Just before 9 p.m., Cesar Brazon Chacon, 17, and a 14-year-old girl were walking in the 5600 block of South Maplewood Avenue when two people dressed in all black emerged from a gangway, according to a Chicago police report and the Cook County medical examiner’s office.
The two people opened fire on the teens with a rifle and a handgun, striking Cesar multiple times and grazing the 14-year-old girl, police said.
Cesar was taken to the University of Chicago Medical Center, where he was pronounced dead, authorities said. The girl suffered graze wounds to her leg and head. She was taken to Comer Children’s Hospital in good condition.
No arrests have been made in the shooting, police said.
Marianne Brazon, Cesar’s mother, said she doesn’t know why anyone would target her son. She’s trying to piece together what happened that night by talking with neighbors and friends.
She said she hopes police can arrest the assailants so she can get answers, because police so far haven’t been forthcoming.
“They haven’t given me any information. Nobody is saying anything, only that they are investigating and investigating,” she said. “Who knows if it’ll end up like a lot of deaths that have happened here. Nobody knows anything.”
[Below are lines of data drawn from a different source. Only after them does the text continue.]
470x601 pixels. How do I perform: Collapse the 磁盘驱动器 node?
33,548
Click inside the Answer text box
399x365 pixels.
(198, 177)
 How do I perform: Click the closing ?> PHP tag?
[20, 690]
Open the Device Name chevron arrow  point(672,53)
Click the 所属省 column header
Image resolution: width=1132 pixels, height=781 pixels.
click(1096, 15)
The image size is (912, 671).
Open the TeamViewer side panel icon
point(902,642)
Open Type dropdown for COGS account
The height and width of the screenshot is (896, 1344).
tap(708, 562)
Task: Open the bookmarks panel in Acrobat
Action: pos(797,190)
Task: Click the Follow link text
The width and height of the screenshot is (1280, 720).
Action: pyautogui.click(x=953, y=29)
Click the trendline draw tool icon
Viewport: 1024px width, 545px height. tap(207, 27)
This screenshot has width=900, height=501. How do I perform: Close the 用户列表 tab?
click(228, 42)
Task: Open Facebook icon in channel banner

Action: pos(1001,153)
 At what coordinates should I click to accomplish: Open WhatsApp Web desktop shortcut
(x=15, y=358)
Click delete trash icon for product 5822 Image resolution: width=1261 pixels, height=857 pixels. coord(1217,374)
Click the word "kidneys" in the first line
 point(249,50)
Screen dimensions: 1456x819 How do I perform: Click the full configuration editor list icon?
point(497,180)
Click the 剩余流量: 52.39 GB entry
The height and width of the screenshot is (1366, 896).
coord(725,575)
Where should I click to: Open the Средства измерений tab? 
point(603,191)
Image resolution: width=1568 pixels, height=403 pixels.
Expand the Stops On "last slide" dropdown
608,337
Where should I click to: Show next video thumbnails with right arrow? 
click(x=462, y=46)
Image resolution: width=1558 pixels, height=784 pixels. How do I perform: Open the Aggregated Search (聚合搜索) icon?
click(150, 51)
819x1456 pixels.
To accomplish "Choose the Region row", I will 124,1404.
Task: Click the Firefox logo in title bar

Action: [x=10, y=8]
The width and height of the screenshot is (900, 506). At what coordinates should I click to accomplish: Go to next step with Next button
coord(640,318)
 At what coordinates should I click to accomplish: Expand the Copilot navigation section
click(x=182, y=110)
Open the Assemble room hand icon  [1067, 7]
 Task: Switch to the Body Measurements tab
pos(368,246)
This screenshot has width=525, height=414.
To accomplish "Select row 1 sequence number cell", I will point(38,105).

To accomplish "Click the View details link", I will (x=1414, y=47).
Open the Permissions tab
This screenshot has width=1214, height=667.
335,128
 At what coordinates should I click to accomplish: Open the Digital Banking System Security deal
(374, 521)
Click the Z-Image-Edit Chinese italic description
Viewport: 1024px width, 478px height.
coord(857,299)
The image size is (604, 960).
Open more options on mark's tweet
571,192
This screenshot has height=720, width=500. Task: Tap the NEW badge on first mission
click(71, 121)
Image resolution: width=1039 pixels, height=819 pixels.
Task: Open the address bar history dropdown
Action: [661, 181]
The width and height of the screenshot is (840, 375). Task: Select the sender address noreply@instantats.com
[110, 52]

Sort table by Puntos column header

She said her son was a good role model to his four younger siblings, and he didn’t have enemies. She said he liked to play basketball.
Brazon said her family was among the first migrants seeking asylum to be brought to the city by bus in 2022. Authorities in Texas put her on a bus to the city after she entered the United States at the Juarez border crossing.
“Life here has been tough, and now they killed your son and you don’t know why,” Brazon said.
The father of the 14-year-old girl has many of the same questions as Cesar’s mother. His daughter, who was discharged from the hospital Monday morning, is having trouble recounting the incident.
“She said everything happened so fast that she doesn’t remember,” said the man, who asked not to be named for safety concerns.
Cesar and the girl knew each other from Gage Park High School and had recently started becoming friends, the man said. Cesar was walking her home when the shooting occurred, he said.
The man said his daughter was doing well physically since being released from the hospital. The two have been in Chicago for about six months after entering the country through Texas. They were then given a plane ticket to Chicago.
“I never thought something like this would happen in this country,” the man said.